Exercise input:
====

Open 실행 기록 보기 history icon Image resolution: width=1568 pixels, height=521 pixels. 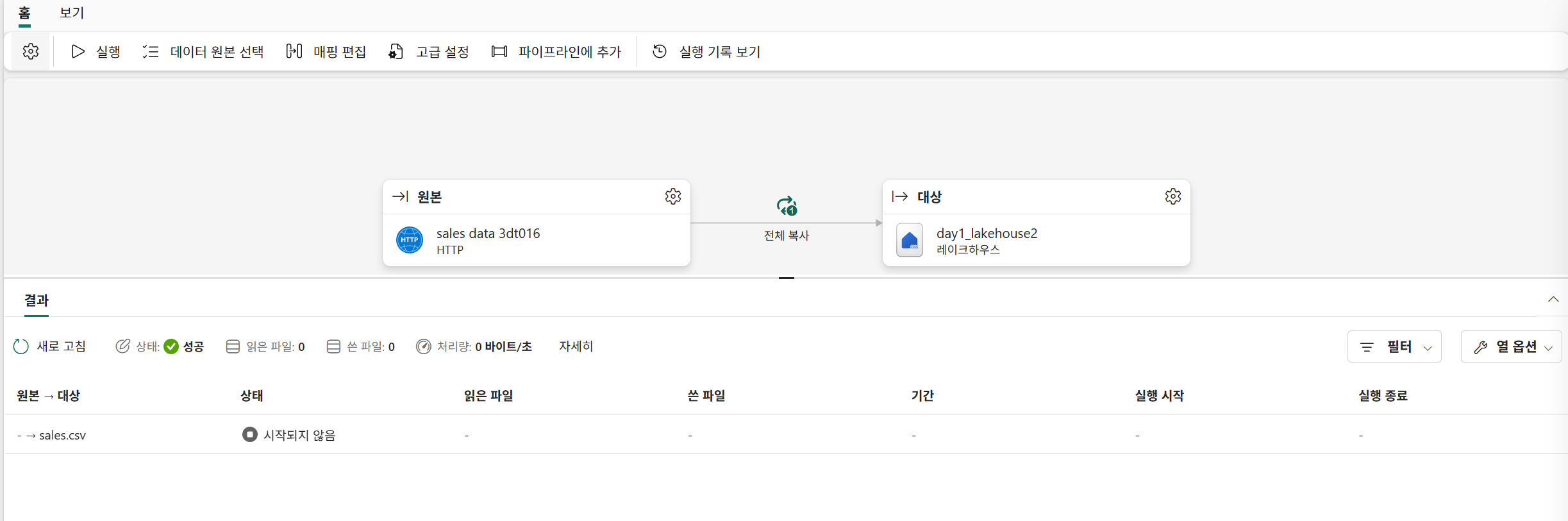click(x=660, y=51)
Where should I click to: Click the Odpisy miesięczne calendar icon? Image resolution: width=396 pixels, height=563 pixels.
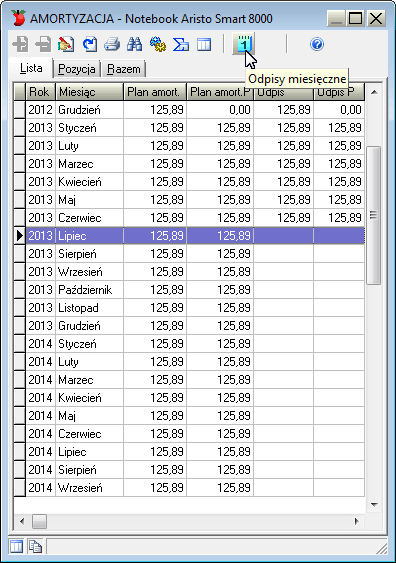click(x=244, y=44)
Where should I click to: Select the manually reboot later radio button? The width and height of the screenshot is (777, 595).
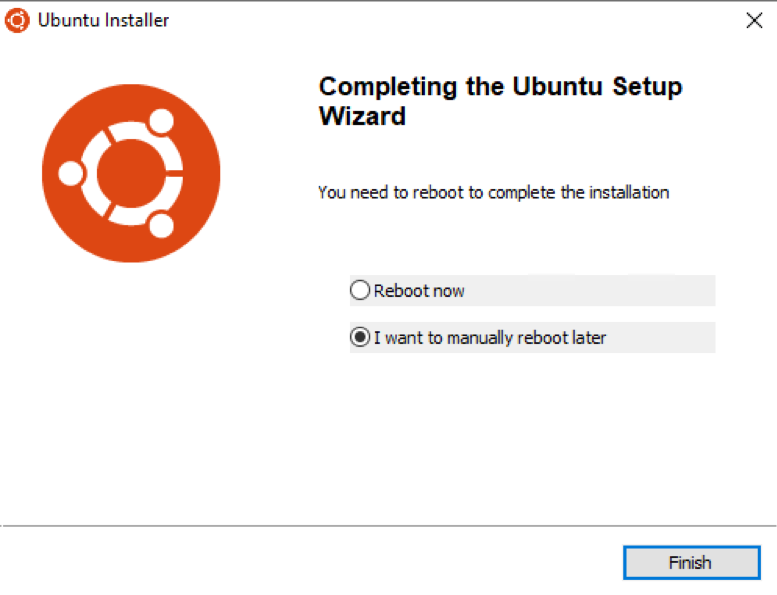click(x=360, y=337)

====

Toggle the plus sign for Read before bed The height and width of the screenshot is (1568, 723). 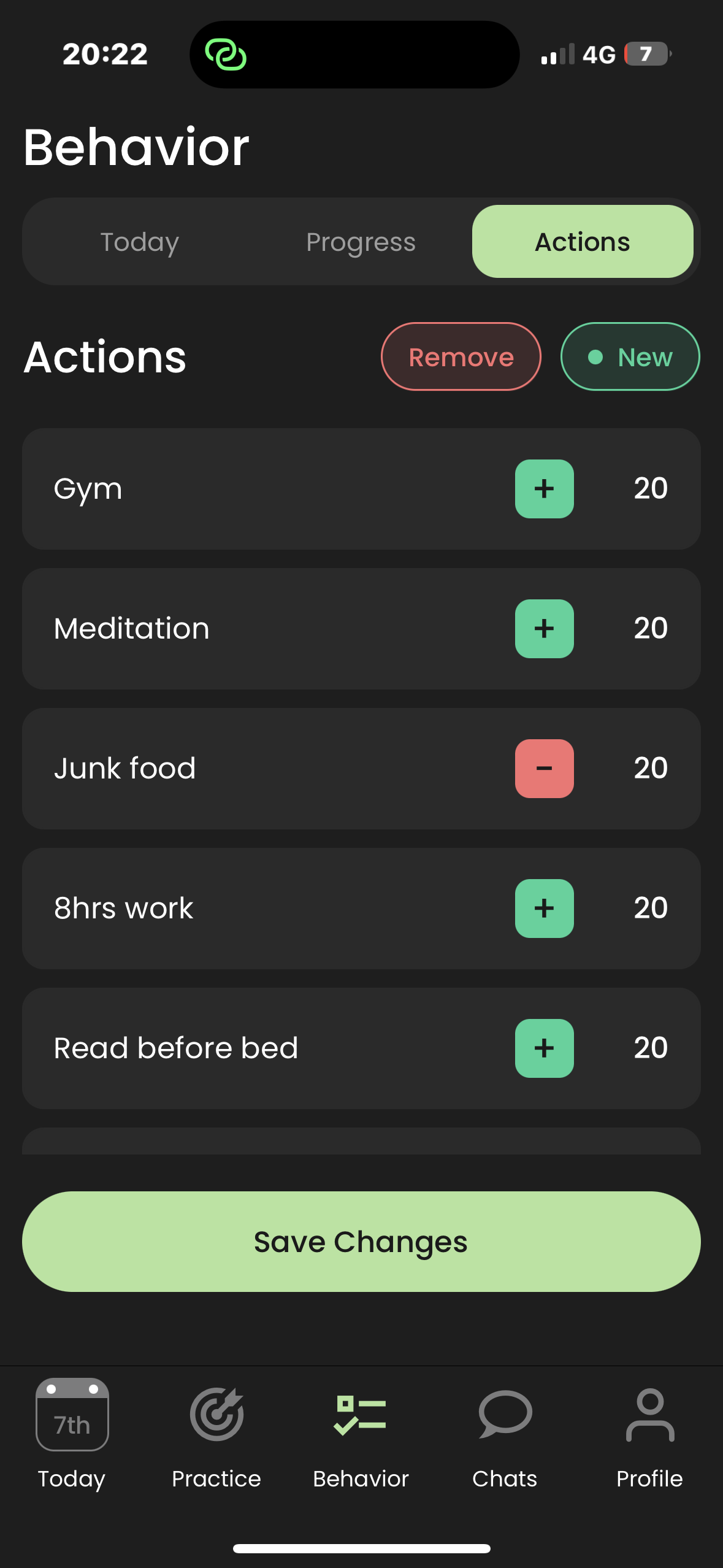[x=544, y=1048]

====

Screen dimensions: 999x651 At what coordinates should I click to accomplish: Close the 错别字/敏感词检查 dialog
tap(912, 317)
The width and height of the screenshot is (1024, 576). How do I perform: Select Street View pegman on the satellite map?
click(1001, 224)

====

Work instructions:
Rescale the part of the items that opens with the line containing "The width and height of the screenshot is (1024, 576)." and closes with the line containing "click(1001, 224)", writing out both of those lines and any between them again with all other text unchanged. Multiply every answer coordinate by 2.15 and round each result to a whole number, with halves rounded up.

Result:
The width and height of the screenshot is (1024, 576). How do I perform: Select Street View pegman on the satellite map?
click(2152, 482)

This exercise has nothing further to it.